Raising a flag represents a thread/process's intention to enter the critical section.

Remember that the psuedo-code outlined below is part of a larger program; the thread or process will typically need to enter the critical section many times during the lifetime of the process. So imagine each example as wrapped inside a loop where for a random amount of time the thread or process is working on something else.

Is there anything wrong with candidate solution described below?

// Candidate #1
wait until your flag is lowered
raise my flag
// Do Critical Section stuff
lower my flag

Answer: Candidate solution #1 also suffers a race condition i.e. it does not satisfy Mutual Exclusion because both threads/processes could read each other's flag value (=lowered) and continue.

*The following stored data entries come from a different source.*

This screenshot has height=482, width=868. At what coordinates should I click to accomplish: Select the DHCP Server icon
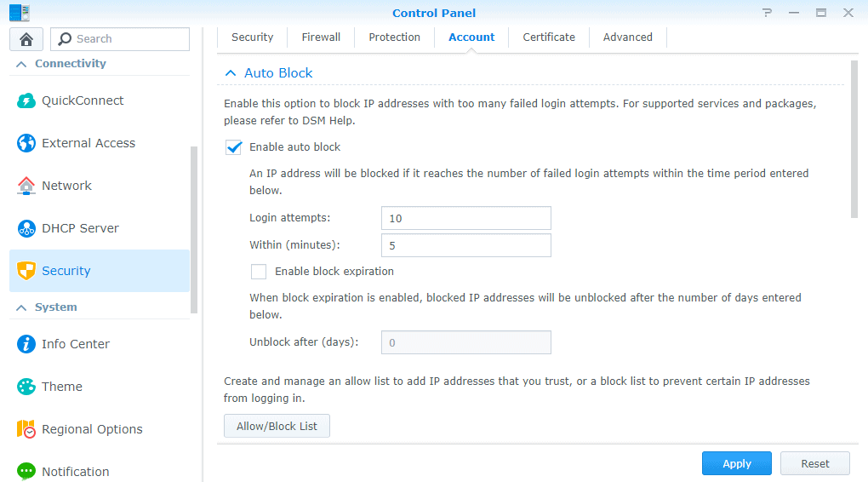click(26, 228)
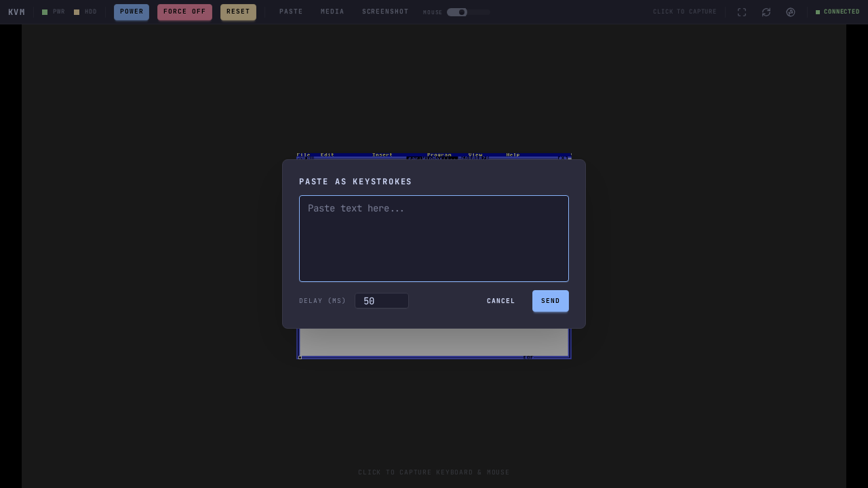The image size is (868, 488).
Task: Open the PASTE toolbar option
Action: point(291,12)
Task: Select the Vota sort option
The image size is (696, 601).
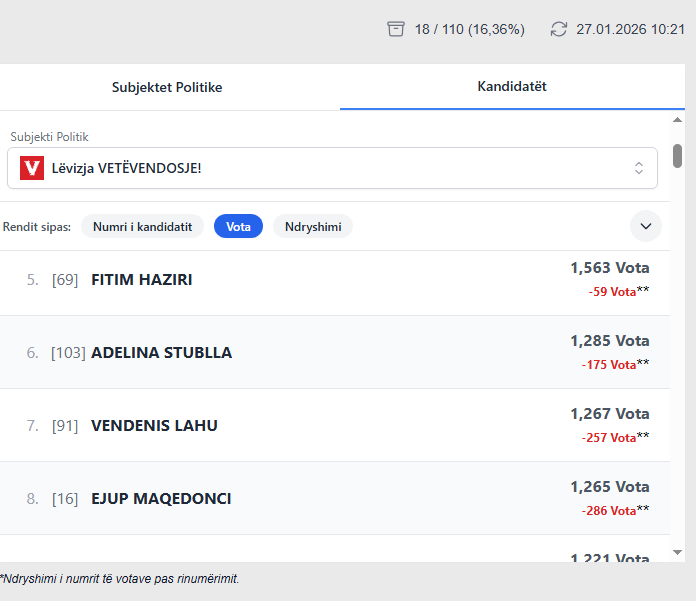Action: [238, 227]
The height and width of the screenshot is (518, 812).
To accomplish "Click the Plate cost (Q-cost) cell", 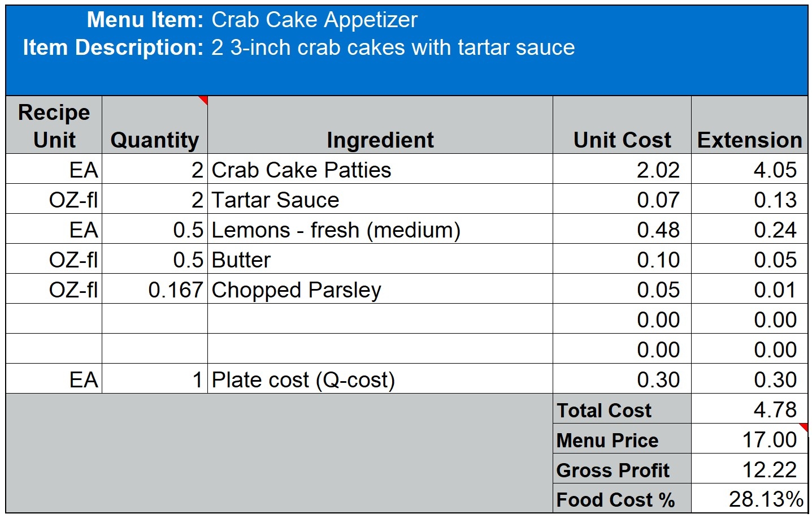I will click(x=303, y=380).
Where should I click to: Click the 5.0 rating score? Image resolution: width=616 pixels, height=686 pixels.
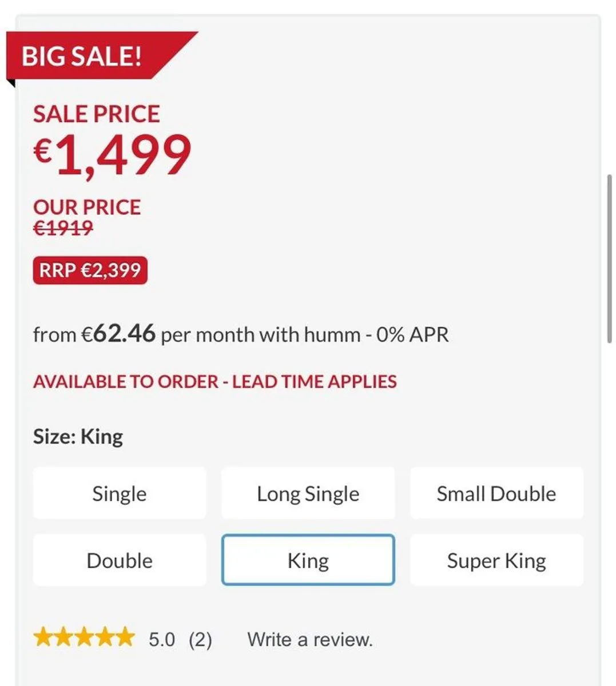pos(162,639)
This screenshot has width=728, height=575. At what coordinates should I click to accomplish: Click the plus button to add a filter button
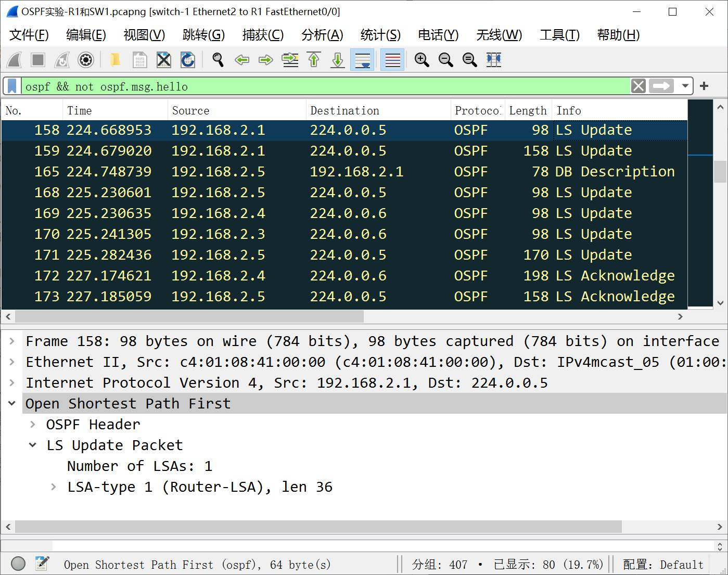(x=704, y=86)
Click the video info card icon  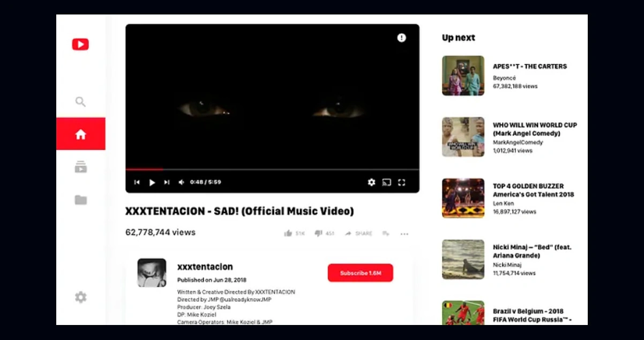401,38
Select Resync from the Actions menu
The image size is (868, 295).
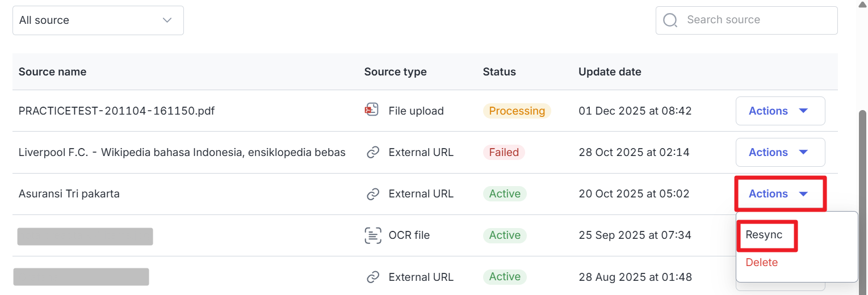pos(764,235)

This suggests we should raise the flag before checking the other thread's flag - which is candidate solution #2 below.

// Candidate #2
raise my flag
wait until your flag is lowered
// Do Critical Section stuff
lower my flag

Candidate #2 satisfies mutual exclusion - it is impossible for two threads to be inside the critical section at the same time. However this code suffers from deadlock! Suppose two threads wish to enter the critical section at the same time:

Time	Thread 1	Thread 2
1	raise flag
2		raise flag
3	wait ...	wait ...
Ooops both threads / processes are now waiting for the other one to lower their flags. Neither one will enter the critical section as both are now stuck forever!

This suggests we should use a turn-based variable to try to resolve who should proceed.

Turn-based solutions

The following candidate solution #3 uses a turn-based variable to politely allow one thread and then the other to continue

// Candidate #3
wait until my turn is myid
// Do Critical Section stuff
turn = yourid

Candidate #3 satisfies mutual exclusion (each thread or process gets exclusive access to the Critical Section), however both threads/processes must take a strict turn-based approach to using the critical section; i.e. they are forced into an alternating critical section access pattern. For example, if thread 1 wishes to read a hashtable every millisecond but another thread writes to a hashtable every second, then the reading thread would have to wait another 999ms before being able to read from the hashtable again. This 'solution' is not effective, because our threads should be able to make progress and enter the critical section if no other thread is currently in the critical section.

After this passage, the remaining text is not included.